■ Task requirements:
Please repeat the items below word for word, starting from the first item and ending with the line that contains "Looking at the screenshot, I should coord(734,702).", including that line. Reproduce only that span.
-- START OF Listing --
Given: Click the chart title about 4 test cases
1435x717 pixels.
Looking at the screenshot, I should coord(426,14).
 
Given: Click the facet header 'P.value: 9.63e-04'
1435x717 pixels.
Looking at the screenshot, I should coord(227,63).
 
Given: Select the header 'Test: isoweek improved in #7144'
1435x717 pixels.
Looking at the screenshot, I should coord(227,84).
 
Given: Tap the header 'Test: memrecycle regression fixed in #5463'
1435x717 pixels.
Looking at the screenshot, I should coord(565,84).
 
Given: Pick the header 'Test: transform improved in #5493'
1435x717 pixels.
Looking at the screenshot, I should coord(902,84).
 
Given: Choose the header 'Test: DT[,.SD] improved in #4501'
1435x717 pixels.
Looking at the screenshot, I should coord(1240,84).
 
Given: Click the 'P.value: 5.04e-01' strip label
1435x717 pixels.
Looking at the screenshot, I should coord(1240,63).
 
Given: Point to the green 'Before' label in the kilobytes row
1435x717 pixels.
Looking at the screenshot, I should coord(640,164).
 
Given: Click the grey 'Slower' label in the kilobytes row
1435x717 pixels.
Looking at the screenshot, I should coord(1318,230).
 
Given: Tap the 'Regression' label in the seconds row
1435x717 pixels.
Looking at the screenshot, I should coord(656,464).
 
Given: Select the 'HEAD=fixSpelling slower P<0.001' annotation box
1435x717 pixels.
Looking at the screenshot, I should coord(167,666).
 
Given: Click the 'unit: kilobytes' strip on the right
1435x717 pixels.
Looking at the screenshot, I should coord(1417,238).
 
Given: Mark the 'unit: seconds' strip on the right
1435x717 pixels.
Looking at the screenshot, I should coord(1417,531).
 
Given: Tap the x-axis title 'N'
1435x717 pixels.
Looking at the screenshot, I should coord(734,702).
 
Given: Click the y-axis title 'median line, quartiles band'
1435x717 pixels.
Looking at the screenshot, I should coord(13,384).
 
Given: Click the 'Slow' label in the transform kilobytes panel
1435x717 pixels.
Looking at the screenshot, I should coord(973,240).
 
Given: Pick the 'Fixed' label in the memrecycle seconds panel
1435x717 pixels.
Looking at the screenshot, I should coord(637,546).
-- END OF Listing --
■ The answer:
Given: Click the chart title about 4 test cases
1435x717 pixels.
Looking at the screenshot, I should coord(426,14).
 
Given: Click the facet header 'P.value: 9.63e-04'
1435x717 pixels.
Looking at the screenshot, I should coord(227,63).
 
Given: Select the header 'Test: isoweek improved in #7144'
1435x717 pixels.
Looking at the screenshot, I should coord(227,84).
 
Given: Tap the header 'Test: memrecycle regression fixed in #5463'
1435x717 pixels.
Looking at the screenshot, I should coord(565,84).
 
Given: Pick the header 'Test: transform improved in #5493'
1435x717 pixels.
Looking at the screenshot, I should coord(902,84).
 
Given: Choose the header 'Test: DT[,.SD] improved in #4501'
1435x717 pixels.
Looking at the screenshot, I should coord(1240,84).
 
Given: Click the 'P.value: 5.04e-01' strip label
1435x717 pixels.
Looking at the screenshot, I should coord(1240,63).
 
Given: Point to the green 'Before' label in the kilobytes row
1435x717 pixels.
Looking at the screenshot, I should coord(640,164).
 
Given: Click the grey 'Slower' label in the kilobytes row
1435x717 pixels.
Looking at the screenshot, I should coord(1318,230).
 
Given: Tap the 'Regression' label in the seconds row
1435x717 pixels.
Looking at the screenshot, I should coord(656,464).
 
Given: Select the 'HEAD=fixSpelling slower P<0.001' annotation box
1435x717 pixels.
Looking at the screenshot, I should coord(167,666).
 
Given: Click the 'unit: kilobytes' strip on the right
1435x717 pixels.
Looking at the screenshot, I should coord(1417,238).
 
Given: Mark the 'unit: seconds' strip on the right
1435x717 pixels.
Looking at the screenshot, I should coord(1417,531).
 
Given: Tap the x-axis title 'N'
1435x717 pixels.
Looking at the screenshot, I should coord(734,702).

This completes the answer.